## TASK
Extract all of the data and reproduce it precisely.

DATASET EXTRACT below:

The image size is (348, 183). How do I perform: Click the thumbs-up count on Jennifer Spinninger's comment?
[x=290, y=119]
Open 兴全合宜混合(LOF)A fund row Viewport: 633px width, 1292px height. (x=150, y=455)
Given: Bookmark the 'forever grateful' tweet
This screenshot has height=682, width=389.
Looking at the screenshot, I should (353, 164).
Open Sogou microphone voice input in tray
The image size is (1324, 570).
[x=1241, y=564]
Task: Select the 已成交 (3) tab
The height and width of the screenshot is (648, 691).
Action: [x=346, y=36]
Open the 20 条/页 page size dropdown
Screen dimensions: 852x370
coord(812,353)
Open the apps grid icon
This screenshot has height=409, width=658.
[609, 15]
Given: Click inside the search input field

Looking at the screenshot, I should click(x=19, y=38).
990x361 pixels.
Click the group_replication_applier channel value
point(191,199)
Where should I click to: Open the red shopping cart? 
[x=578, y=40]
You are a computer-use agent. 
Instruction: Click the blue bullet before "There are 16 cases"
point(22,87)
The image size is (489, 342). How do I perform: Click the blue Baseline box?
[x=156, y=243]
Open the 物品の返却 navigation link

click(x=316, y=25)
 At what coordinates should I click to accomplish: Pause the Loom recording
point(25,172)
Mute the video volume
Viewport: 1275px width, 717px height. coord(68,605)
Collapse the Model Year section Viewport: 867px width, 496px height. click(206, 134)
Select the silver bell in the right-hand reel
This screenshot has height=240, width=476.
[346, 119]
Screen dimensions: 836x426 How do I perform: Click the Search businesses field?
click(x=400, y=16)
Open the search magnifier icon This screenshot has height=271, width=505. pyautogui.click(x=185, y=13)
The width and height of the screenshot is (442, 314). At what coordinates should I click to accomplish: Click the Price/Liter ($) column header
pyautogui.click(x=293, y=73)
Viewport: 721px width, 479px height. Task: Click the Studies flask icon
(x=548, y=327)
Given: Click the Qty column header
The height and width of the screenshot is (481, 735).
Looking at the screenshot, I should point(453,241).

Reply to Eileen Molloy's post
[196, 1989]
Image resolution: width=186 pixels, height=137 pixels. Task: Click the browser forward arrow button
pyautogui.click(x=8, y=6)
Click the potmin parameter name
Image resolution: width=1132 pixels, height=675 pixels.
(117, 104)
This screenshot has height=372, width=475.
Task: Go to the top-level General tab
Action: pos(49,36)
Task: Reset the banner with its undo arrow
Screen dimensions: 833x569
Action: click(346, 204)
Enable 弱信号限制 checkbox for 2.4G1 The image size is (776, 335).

End of DATASET EXTRACT.

## EXERCISE RESULT
The image size is (348, 183). How do I perform: Click the thumbs-up count on Jennifer Spinninger's comment?
[x=290, y=119]
Open 兴全合宜混合(LOF)A fund row Viewport: 633px width, 1292px height. (x=150, y=455)
Given: Bookmark the 'forever grateful' tweet
This screenshot has height=682, width=389.
Looking at the screenshot, I should (353, 164).
Open Sogou microphone voice input in tray
The image size is (1324, 570).
[x=1241, y=564]
Task: Select the 已成交 (3) tab
The height and width of the screenshot is (648, 691).
Action: [x=346, y=36]
Open the 20 条/页 page size dropdown
Screen dimensions: 852x370
coord(812,353)
Open the apps grid icon
This screenshot has height=409, width=658.
[609, 15]
Given: Click inside the search input field

Looking at the screenshot, I should click(x=19, y=38).
990x361 pixels.
Click the group_replication_applier channel value
point(191,199)
Where should I click to: Open the red shopping cart? 
[x=578, y=40]
You are a computer-use agent. 
Instruction: Click the blue bullet before "There are 16 cases"
point(22,87)
The image size is (489, 342). How do I perform: Click the blue Baseline box?
[x=156, y=243]
Open the 物品の返却 navigation link

click(x=316, y=25)
 At what coordinates should I click to accomplish: Pause the Loom recording
point(25,172)
Mute the video volume
Viewport: 1275px width, 717px height. coord(68,605)
Collapse the Model Year section Viewport: 867px width, 496px height. click(206, 134)
Select the silver bell in the right-hand reel
This screenshot has height=240, width=476.
[346, 119]
Screen dimensions: 836x426 How do I perform: Click the Search businesses field?
click(x=400, y=16)
Open the search magnifier icon This screenshot has height=271, width=505. pyautogui.click(x=185, y=13)
The width and height of the screenshot is (442, 314). At what coordinates should I click to accomplish: Click the Price/Liter ($) column header
pyautogui.click(x=293, y=73)
Viewport: 721px width, 479px height. Task: Click the Studies flask icon
(x=548, y=327)
Given: Click the Qty column header
The height and width of the screenshot is (481, 735).
Looking at the screenshot, I should point(453,241).

Reply to Eileen Molloy's post
[196, 1989]
Image resolution: width=186 pixels, height=137 pixels. Task: Click the browser forward arrow button
pyautogui.click(x=8, y=6)
Click the potmin parameter name
Image resolution: width=1132 pixels, height=675 pixels.
(117, 104)
This screenshot has height=372, width=475.
Task: Go to the top-level General tab
Action: pos(49,36)
Task: Reset the banner with its undo arrow
Screen dimensions: 833x569
Action: click(346, 204)
Enable 弱信号限制 checkbox for 2.4G1 The image size is (776, 335).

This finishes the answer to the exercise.